[Extracted data entries]
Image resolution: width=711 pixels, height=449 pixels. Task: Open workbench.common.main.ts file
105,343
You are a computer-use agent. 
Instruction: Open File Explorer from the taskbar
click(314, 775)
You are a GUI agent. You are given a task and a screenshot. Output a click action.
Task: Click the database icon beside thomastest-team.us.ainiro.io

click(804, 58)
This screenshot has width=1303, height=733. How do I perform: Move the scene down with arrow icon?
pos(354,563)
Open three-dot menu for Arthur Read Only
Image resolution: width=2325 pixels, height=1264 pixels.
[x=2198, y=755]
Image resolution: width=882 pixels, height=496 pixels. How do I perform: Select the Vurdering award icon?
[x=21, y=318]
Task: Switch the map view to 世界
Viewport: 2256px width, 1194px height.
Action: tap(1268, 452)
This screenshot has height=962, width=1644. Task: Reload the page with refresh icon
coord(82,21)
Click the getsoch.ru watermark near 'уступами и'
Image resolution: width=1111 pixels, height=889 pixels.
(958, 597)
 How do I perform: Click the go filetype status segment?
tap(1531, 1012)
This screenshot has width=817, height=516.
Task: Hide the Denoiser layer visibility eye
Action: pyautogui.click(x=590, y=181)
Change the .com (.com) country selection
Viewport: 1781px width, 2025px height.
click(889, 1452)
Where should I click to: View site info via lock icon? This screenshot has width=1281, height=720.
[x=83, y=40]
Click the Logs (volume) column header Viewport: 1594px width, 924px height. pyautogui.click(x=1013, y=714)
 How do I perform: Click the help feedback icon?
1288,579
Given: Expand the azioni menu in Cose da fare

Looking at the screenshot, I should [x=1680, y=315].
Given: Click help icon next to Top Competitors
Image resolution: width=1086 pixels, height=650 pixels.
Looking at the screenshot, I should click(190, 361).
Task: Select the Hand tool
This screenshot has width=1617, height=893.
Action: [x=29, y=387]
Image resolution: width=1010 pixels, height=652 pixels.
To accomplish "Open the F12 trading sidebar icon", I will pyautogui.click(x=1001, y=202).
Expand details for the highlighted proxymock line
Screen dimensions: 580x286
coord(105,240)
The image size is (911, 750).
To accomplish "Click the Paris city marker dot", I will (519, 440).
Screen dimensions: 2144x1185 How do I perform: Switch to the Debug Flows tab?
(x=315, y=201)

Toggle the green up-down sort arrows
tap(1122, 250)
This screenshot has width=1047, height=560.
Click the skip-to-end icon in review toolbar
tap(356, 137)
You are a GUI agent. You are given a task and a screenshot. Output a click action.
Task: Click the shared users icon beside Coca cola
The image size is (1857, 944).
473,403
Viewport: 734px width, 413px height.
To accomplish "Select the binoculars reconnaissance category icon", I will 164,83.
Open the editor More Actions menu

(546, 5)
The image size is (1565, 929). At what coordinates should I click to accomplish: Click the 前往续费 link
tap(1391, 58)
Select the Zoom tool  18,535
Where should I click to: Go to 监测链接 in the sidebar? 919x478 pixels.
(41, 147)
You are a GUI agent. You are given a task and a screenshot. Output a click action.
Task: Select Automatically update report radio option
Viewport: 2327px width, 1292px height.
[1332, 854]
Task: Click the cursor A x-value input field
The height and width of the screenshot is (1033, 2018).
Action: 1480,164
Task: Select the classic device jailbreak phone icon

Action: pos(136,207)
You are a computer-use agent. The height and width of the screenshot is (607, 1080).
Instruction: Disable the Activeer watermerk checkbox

THE PROBLEM:
Please return the span of lines above that opens with the one containing "The height and width of the screenshot is (1033, 2018)." and closes with the final line, both included, exactly as written and nothing more.

TASK RESPONSE:
The height and width of the screenshot is (1033, 2018).
Action: 1480,164
Task: Select the classic device jailbreak phone icon

Action: pos(136,207)
You are a computer-use agent. The height and width of the screenshot is (607, 1080).
Instruction: Disable the Activeer watermerk checkbox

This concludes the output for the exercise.